*** Opening SUPPLIED RECORDS ***

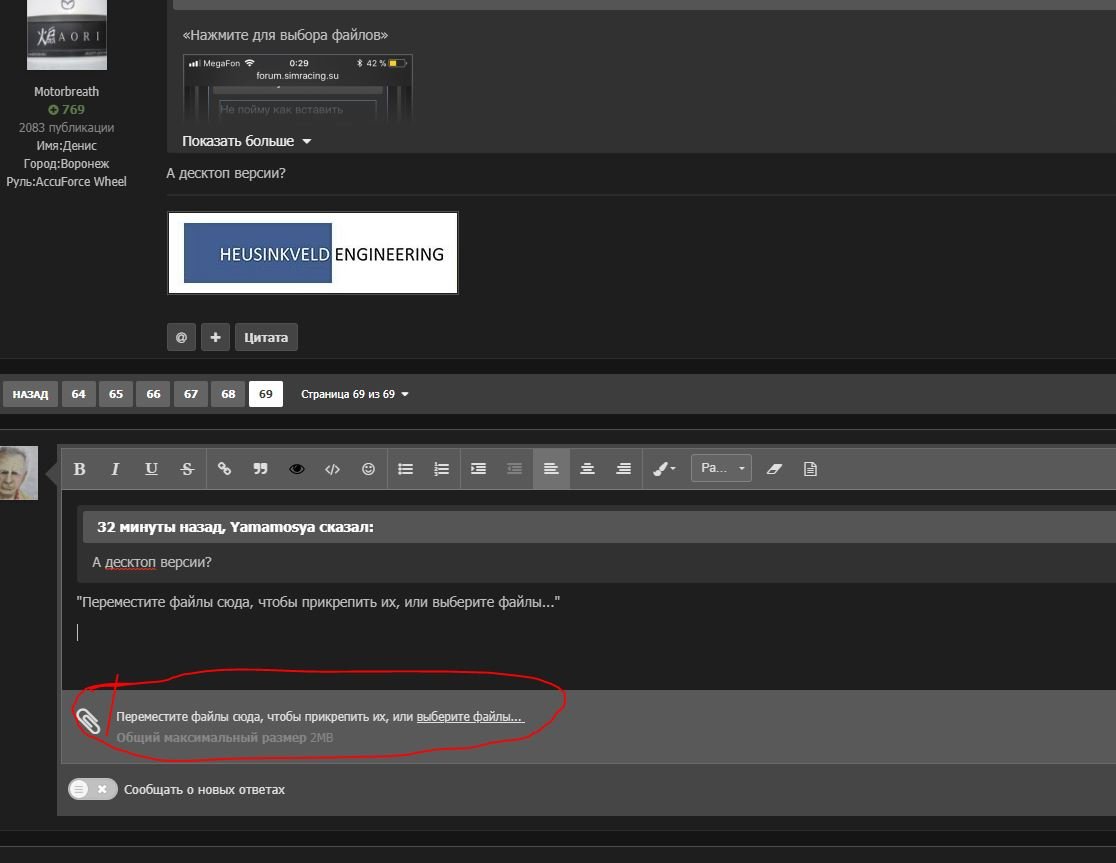Screen dimensions: 1116x863
Task: Go back with the 'НАЗАД' button
Action: coord(30,394)
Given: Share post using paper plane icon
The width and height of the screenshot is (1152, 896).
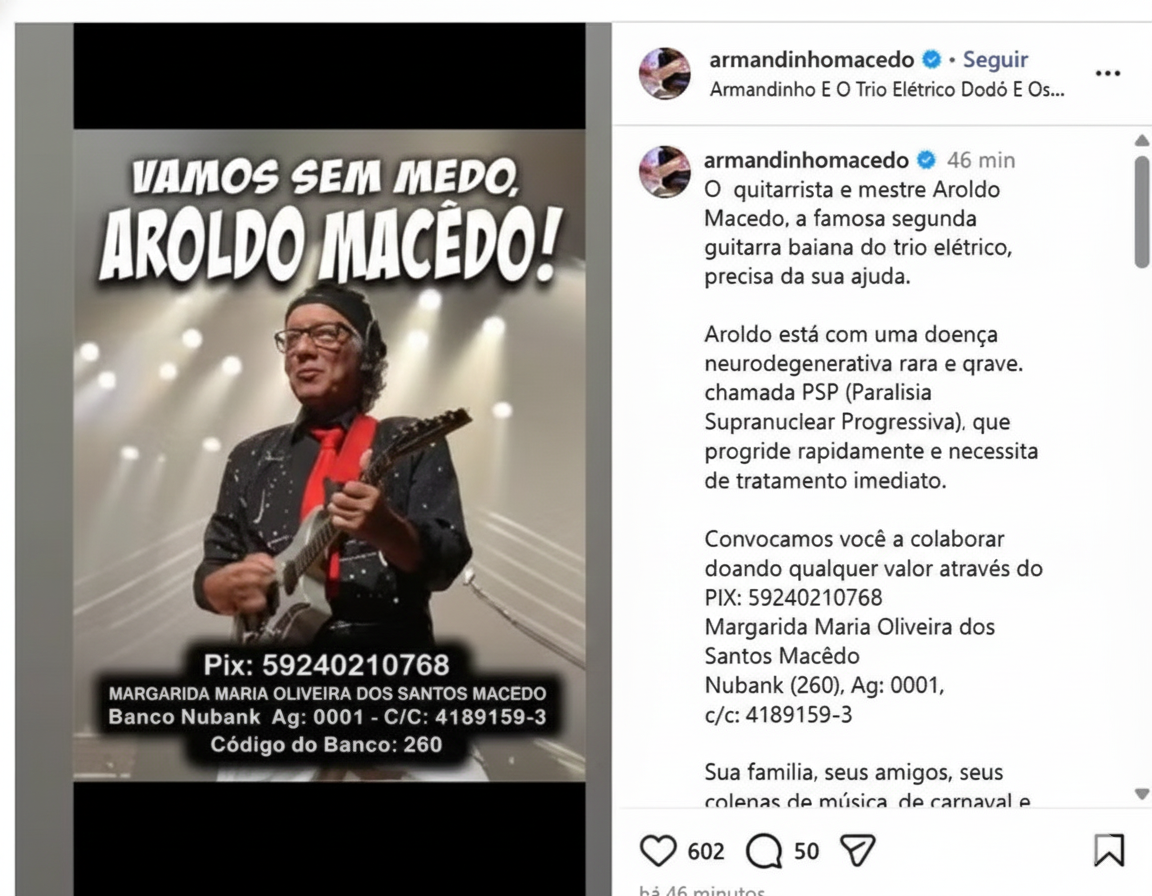Looking at the screenshot, I should 857,850.
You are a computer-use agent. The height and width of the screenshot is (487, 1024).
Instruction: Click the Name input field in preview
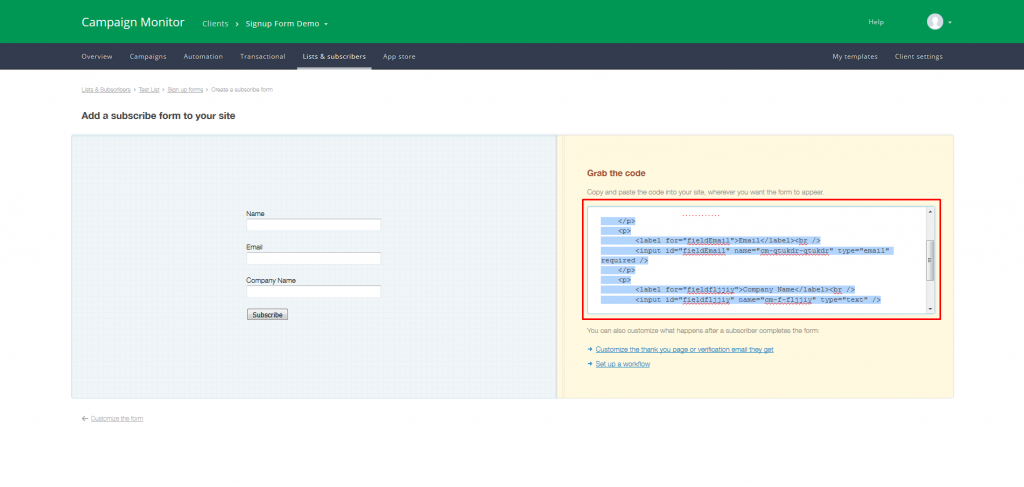pyautogui.click(x=313, y=225)
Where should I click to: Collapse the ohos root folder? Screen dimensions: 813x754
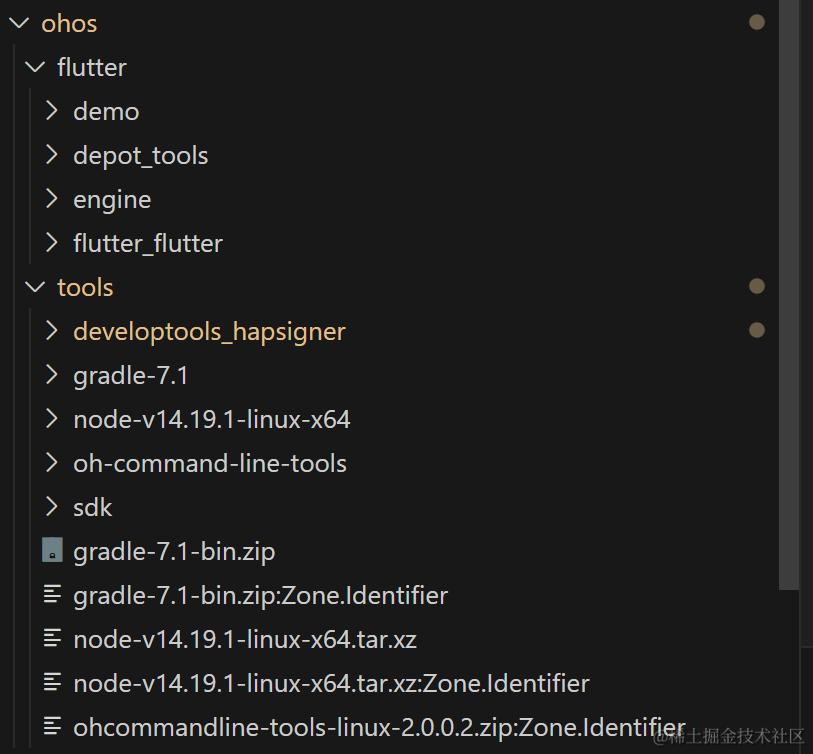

*** Closing SUPPLIED RECORDS ***

> **WORK ORDER**
The expected output is an exact retyping of the lines from the line with "Instruction: Click the" through the last line of the data, with both ends kept and the pictures dropped.

> **SOLVED PROBLEM**
Instruction: Click the Name input field in preview
pyautogui.click(x=313, y=225)
Where should I click to: Collapse the ohos root folder? Screen dimensions: 813x754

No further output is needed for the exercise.